Set down the listing below again, line for line, without changing anything.

<<<<

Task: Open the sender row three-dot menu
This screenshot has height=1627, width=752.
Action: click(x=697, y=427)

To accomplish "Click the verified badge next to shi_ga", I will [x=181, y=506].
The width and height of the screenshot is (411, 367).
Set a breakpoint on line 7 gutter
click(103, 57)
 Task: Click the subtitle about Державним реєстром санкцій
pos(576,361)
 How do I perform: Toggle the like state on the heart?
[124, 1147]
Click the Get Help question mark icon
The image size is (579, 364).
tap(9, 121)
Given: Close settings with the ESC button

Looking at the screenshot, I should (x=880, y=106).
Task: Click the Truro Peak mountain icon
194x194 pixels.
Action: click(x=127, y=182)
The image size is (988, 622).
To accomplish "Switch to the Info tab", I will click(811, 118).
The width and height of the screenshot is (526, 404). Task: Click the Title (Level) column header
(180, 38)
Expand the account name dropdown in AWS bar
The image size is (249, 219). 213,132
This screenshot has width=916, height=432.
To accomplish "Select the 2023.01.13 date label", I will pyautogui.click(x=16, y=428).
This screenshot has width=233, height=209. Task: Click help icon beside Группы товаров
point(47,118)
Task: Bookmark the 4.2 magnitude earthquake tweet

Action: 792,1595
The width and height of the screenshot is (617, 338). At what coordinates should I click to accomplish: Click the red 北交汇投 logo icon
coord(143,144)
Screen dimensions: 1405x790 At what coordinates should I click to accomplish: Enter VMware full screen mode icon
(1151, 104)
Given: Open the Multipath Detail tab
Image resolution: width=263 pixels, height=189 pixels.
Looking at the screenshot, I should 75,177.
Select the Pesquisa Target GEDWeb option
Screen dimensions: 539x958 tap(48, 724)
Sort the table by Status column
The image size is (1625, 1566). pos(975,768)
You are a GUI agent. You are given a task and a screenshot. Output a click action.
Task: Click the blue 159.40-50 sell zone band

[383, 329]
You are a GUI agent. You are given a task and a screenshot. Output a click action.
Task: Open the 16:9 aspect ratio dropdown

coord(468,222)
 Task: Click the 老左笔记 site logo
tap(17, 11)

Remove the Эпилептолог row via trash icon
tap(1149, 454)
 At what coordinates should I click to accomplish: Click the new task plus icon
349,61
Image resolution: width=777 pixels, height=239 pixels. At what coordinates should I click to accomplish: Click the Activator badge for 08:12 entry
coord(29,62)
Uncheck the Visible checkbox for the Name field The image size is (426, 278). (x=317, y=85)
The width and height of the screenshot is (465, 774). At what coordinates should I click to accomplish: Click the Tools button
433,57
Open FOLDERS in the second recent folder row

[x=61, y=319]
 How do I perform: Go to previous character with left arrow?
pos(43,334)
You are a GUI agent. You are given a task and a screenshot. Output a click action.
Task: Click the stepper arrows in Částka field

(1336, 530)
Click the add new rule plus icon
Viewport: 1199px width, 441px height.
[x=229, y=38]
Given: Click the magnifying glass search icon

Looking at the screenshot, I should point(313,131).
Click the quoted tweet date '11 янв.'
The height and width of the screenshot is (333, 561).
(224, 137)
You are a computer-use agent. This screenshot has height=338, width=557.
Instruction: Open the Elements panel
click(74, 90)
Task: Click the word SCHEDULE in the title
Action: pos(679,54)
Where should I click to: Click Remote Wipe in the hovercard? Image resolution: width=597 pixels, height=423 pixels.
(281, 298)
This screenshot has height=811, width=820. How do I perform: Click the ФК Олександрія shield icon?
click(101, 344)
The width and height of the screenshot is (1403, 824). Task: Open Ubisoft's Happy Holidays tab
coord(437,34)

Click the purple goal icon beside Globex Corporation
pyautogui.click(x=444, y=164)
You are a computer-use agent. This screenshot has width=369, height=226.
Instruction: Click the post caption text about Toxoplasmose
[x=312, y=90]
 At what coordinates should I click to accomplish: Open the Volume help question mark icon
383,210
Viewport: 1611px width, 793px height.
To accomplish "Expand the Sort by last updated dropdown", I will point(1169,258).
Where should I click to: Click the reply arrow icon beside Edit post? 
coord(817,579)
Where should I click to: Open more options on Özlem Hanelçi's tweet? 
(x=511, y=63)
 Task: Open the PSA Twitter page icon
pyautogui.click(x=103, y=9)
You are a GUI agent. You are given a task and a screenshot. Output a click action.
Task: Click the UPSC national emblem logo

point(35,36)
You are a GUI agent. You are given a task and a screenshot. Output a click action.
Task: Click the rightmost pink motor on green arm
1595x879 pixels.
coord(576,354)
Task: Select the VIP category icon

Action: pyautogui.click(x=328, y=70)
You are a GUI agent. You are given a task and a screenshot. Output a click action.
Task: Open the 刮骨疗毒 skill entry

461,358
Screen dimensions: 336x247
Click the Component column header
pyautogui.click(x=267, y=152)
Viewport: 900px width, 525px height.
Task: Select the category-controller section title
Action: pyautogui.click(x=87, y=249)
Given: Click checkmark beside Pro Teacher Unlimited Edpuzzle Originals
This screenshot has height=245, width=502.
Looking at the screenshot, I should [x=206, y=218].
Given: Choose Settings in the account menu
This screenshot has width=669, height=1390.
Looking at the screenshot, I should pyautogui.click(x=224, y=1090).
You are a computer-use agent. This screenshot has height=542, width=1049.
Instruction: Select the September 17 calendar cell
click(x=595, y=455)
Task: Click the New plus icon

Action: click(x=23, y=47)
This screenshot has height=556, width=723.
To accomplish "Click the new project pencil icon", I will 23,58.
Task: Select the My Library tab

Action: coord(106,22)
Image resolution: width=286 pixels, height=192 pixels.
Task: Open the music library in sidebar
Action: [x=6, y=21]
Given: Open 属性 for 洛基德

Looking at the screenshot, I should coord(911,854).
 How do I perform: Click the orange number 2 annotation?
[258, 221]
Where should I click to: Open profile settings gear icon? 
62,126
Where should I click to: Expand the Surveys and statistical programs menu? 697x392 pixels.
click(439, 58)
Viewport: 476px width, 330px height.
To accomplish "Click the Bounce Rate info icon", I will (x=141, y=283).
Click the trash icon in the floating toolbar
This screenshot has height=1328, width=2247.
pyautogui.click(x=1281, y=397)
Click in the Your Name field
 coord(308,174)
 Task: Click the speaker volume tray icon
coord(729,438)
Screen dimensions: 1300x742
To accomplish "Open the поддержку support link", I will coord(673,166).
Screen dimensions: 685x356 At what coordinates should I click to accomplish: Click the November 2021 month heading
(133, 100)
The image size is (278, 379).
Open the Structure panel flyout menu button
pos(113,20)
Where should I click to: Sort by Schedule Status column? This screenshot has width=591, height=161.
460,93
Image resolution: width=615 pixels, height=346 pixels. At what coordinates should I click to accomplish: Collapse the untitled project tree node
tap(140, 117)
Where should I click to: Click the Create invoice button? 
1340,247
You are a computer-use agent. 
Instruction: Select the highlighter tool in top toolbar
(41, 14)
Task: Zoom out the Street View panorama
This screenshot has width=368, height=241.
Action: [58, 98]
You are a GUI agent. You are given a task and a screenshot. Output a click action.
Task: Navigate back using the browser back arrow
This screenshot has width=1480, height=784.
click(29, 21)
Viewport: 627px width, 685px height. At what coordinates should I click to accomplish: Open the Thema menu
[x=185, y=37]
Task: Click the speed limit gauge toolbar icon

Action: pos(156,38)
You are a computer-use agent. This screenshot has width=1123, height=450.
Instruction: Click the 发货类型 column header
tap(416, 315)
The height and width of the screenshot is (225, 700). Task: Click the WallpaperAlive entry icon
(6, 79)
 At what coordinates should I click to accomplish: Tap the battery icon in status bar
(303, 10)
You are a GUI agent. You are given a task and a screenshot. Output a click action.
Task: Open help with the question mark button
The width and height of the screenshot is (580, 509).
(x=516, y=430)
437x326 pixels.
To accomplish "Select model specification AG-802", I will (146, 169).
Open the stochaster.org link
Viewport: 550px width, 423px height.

>>>>

§ **Solution**:
Task: Open the sender row three-dot menu
This screenshot has height=1627, width=752.
Action: click(x=697, y=427)

To accomplish "Click the verified badge next to shi_ga", I will [x=181, y=506].
The width and height of the screenshot is (411, 367).
Set a breakpoint on line 7 gutter
click(103, 57)
 Task: Click the subtitle about Державним реєстром санкцій
pos(576,361)
 How do I perform: Toggle the like state on the heart?
[124, 1147]
Click the Get Help question mark icon
The image size is (579, 364).
tap(9, 121)
Given: Close settings with the ESC button

Looking at the screenshot, I should (x=880, y=106).
Task: Click the Truro Peak mountain icon
194x194 pixels.
Action: click(x=127, y=182)
The image size is (988, 622).
To accomplish "Switch to the Info tab", I will click(811, 118).
The width and height of the screenshot is (526, 404). Task: Click the Title (Level) column header
(180, 38)
Expand the account name dropdown in AWS bar
The image size is (249, 219). 213,132
This screenshot has width=916, height=432.
To accomplish "Select the 2023.01.13 date label", I will pyautogui.click(x=16, y=428).
This screenshot has width=233, height=209. Task: Click help icon beside Группы товаров
point(47,118)
Task: Bookmark the 4.2 magnitude earthquake tweet

Action: 792,1595
The width and height of the screenshot is (617, 338). At what coordinates should I click to accomplish: Click the red 北交汇投 logo icon
coord(143,144)
Screen dimensions: 1405x790 At what coordinates should I click to accomplish: Enter VMware full screen mode icon
(1151, 104)
Given: Open the Multipath Detail tab
Image resolution: width=263 pixels, height=189 pixels.
Looking at the screenshot, I should 75,177.
Select the Pesquisa Target GEDWeb option
Screen dimensions: 539x958 tap(48, 724)
Sort the table by Status column
The image size is (1625, 1566). pos(975,768)
You are a GUI agent. You are given a task and a screenshot. Output a click action.
Task: Click the blue 159.40-50 sell zone band

[383, 329]
You are a GUI agent. You are given a task and a screenshot. Output a click action.
Task: Open the 16:9 aspect ratio dropdown

coord(468,222)
 Task: Click the 老左笔记 site logo
tap(17, 11)

Remove the Эпилептолог row via trash icon
tap(1149, 454)
 At what coordinates should I click to accomplish: Click the new task plus icon
349,61
Image resolution: width=777 pixels, height=239 pixels. At what coordinates should I click to accomplish: Click the Activator badge for 08:12 entry
coord(29,62)
Uncheck the Visible checkbox for the Name field The image size is (426, 278). (x=317, y=85)
The width and height of the screenshot is (465, 774). At what coordinates should I click to accomplish: Click the Tools button
433,57
Open FOLDERS in the second recent folder row

[x=61, y=319]
 How do I perform: Go to previous character with left arrow?
pos(43,334)
You are a GUI agent. You are given a task and a screenshot. Output a click action.
Task: Click the stepper arrows in Částka field

(1336, 530)
Click the add new rule plus icon
Viewport: 1199px width, 441px height.
[x=229, y=38]
Given: Click the magnifying glass search icon

Looking at the screenshot, I should point(313,131).
Click the quoted tweet date '11 янв.'
The height and width of the screenshot is (333, 561).
(224, 137)
You are a computer-use agent. This screenshot has height=338, width=557.
Instruction: Open the Elements panel
click(74, 90)
Task: Click the word SCHEDULE in the title
Action: pos(679,54)
Where should I click to: Click Remote Wipe in the hovercard? Image resolution: width=597 pixels, height=423 pixels.
(281, 298)
This screenshot has height=811, width=820. How do I perform: Click the ФК Олександрія shield icon?
click(101, 344)
The width and height of the screenshot is (1403, 824). Task: Open Ubisoft's Happy Holidays tab
coord(437,34)

Click the purple goal icon beside Globex Corporation
pyautogui.click(x=444, y=164)
You are a computer-use agent. This screenshot has width=369, height=226.
Instruction: Click the post caption text about Toxoplasmose
[x=312, y=90]
 At what coordinates should I click to accomplish: Open the Volume help question mark icon
383,210
Viewport: 1611px width, 793px height.
To accomplish "Expand the Sort by last updated dropdown", I will point(1169,258).
Where should I click to: Click the reply arrow icon beside Edit post? 
coord(817,579)
Where should I click to: Open more options on Özlem Hanelçi's tweet? 
(x=511, y=63)
 Task: Open the PSA Twitter page icon
pyautogui.click(x=103, y=9)
You are a GUI agent. You are given a task and a screenshot. Output a click action.
Task: Click the UPSC national emblem logo

point(35,36)
You are a GUI agent. You are given a task and a screenshot. Output a click action.
Task: Click the rightmost pink motor on green arm
1595x879 pixels.
coord(576,354)
Task: Select the VIP category icon

Action: pyautogui.click(x=328, y=70)
You are a GUI agent. You are given a task and a screenshot. Output a click action.
Task: Open the 刮骨疗毒 skill entry

461,358
Screen dimensions: 336x247
Click the Component column header
pyautogui.click(x=267, y=152)
Viewport: 900px width, 525px height.
Task: Select the category-controller section title
Action: pyautogui.click(x=87, y=249)
Given: Click checkmark beside Pro Teacher Unlimited Edpuzzle Originals
This screenshot has height=245, width=502.
Looking at the screenshot, I should [x=206, y=218].
Given: Choose Settings in the account menu
This screenshot has width=669, height=1390.
Looking at the screenshot, I should pyautogui.click(x=224, y=1090).
You are a computer-use agent. This screenshot has height=542, width=1049.
Instruction: Select the September 17 calendar cell
click(x=595, y=455)
Task: Click the New plus icon

Action: click(x=23, y=47)
This screenshot has height=556, width=723.
To accomplish "Click the new project pencil icon", I will 23,58.
Task: Select the My Library tab

Action: coord(106,22)
Image resolution: width=286 pixels, height=192 pixels.
Task: Open the music library in sidebar
Action: [x=6, y=21]
Given: Open 属性 for 洛基德

Looking at the screenshot, I should coord(911,854).
 How do I perform: Click the orange number 2 annotation?
[258, 221]
Where should I click to: Open profile settings gear icon? 
62,126
Where should I click to: Expand the Surveys and statistical programs menu? 697x392 pixels.
click(439, 58)
Viewport: 476px width, 330px height.
To accomplish "Click the Bounce Rate info icon", I will (x=141, y=283).
Click the trash icon in the floating toolbar
This screenshot has height=1328, width=2247.
pyautogui.click(x=1281, y=397)
Click in the Your Name field
 coord(308,174)
 Task: Click the speaker volume tray icon
coord(729,438)
Screen dimensions: 1300x742
To accomplish "Open the поддержку support link", I will coord(673,166).
Screen dimensions: 685x356 At what coordinates should I click to accomplish: Click the November 2021 month heading
(133, 100)
The image size is (278, 379).
Open the Structure panel flyout menu button
pos(113,20)
Where should I click to: Sort by Schedule Status column? This screenshot has width=591, height=161.
460,93
Image resolution: width=615 pixels, height=346 pixels. At what coordinates should I click to accomplish: Collapse the untitled project tree node
tap(140, 117)
Where should I click to: Click the Create invoice button? 
1340,247
You are a computer-use agent. 
Instruction: Select the highlighter tool in top toolbar
(41, 14)
Task: Zoom out the Street View panorama
This screenshot has width=368, height=241.
Action: [58, 98]
You are a GUI agent. You are given a task and a screenshot. Output a click action.
Task: Navigate back using the browser back arrow
This screenshot has width=1480, height=784.
click(29, 21)
Viewport: 627px width, 685px height. At what coordinates should I click to accomplish: Open the Thema menu
[x=185, y=37]
Task: Click the speed limit gauge toolbar icon

Action: pos(156,38)
You are a computer-use agent. This screenshot has width=1123, height=450.
Instruction: Click the 发货类型 column header
tap(416, 315)
The height and width of the screenshot is (225, 700). Task: Click the WallpaperAlive entry icon
(6, 79)
 At what coordinates should I click to accomplish: Tap the battery icon in status bar
(303, 10)
You are a GUI agent. You are given a task and a screenshot. Output a click action.
Task: Open help with the question mark button
The width and height of the screenshot is (580, 509).
(x=516, y=430)
437x326 pixels.
To accomplish "Select model specification AG-802", I will (146, 169).
Open the stochaster.org link
Viewport: 550px width, 423px height.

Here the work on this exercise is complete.